Jill Fraser, MBE (15 April 1946 - 10 February 2006) was a British theatre owner and director.

The daughter of the actor Alec Fraser, who played the Vagabond King in New York, and the West End actress Guinevere Fraser, she co-owned (with her husband James Sargant), and was artistic director of, the Watermill Theatre from 1981 until her death.

The Watermill Theatre is located in the hamlet of Bagnor near Newbury in Berkshire. Under her direction it became a major regional theatre, attracted Michael Hordern to be its president (until his death in 1995), furthered the careers of new acting talents (including Sean Bean and David Suchet), and provided an outreach programme to take drama to communities without theatres.

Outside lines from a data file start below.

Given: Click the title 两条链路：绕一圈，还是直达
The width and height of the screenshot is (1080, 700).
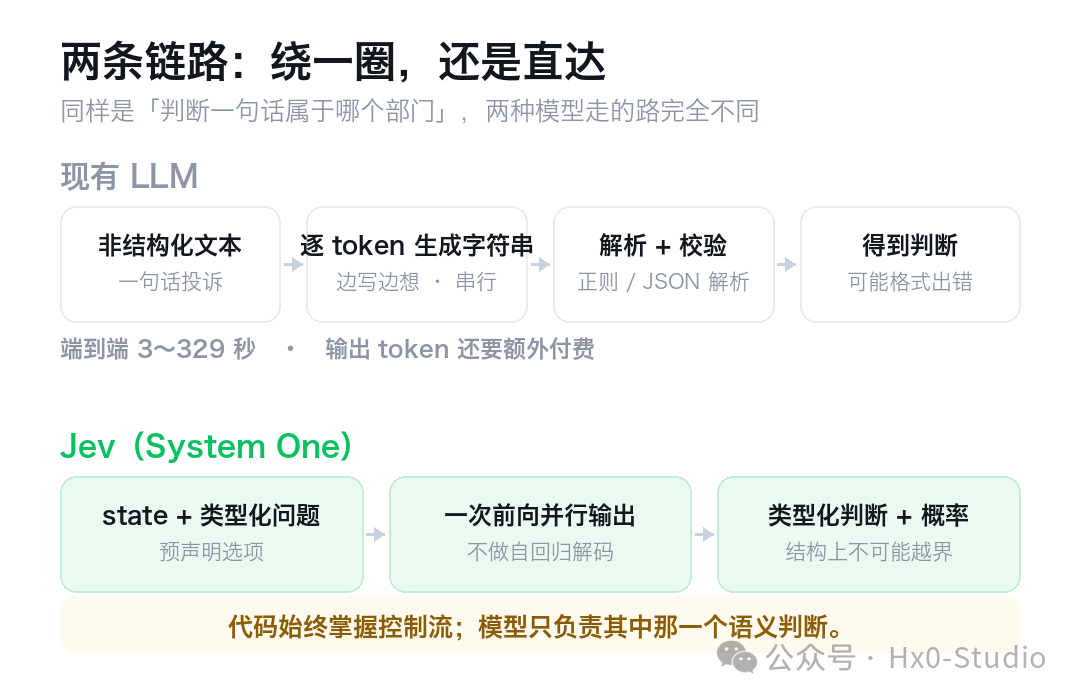Looking at the screenshot, I should [333, 62].
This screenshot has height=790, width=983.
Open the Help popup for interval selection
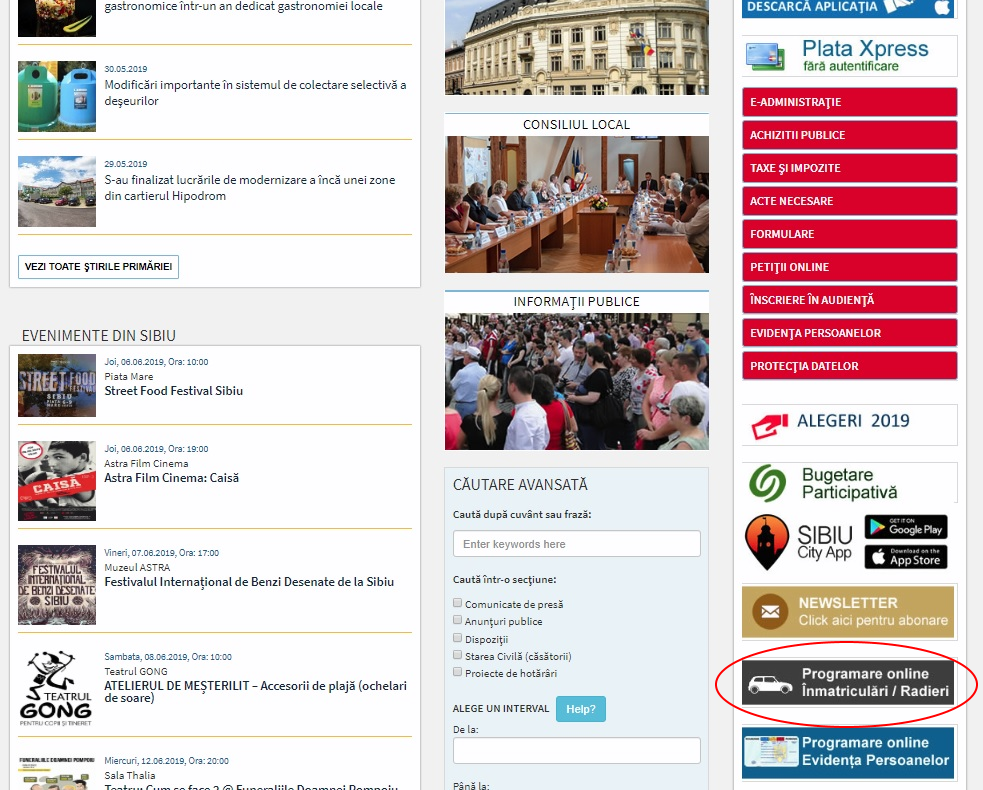tap(580, 708)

"The Watermill, steered by its director Jill Fraser, is one of the few theatres in the country that seems to make a conscious effort to promote new musicals, as opposed to revivals, transfers from Broadway and compilation shows. Celebrations for the theatre's 30th birthday included excerpts from its world premiere productions of The Ugly Duckling, Warts And All, and The Great Big Radio Show!"

Although she and her husband had put the theatre up for sale with the intention of securing its longer term future (the preferred option being the Watermill Theatre Trust, set up to continue Fraser's vision), she died from cancer, aged 59, before this was due to be completed in summer 2006. However, the security of its long-term future is in no doubt.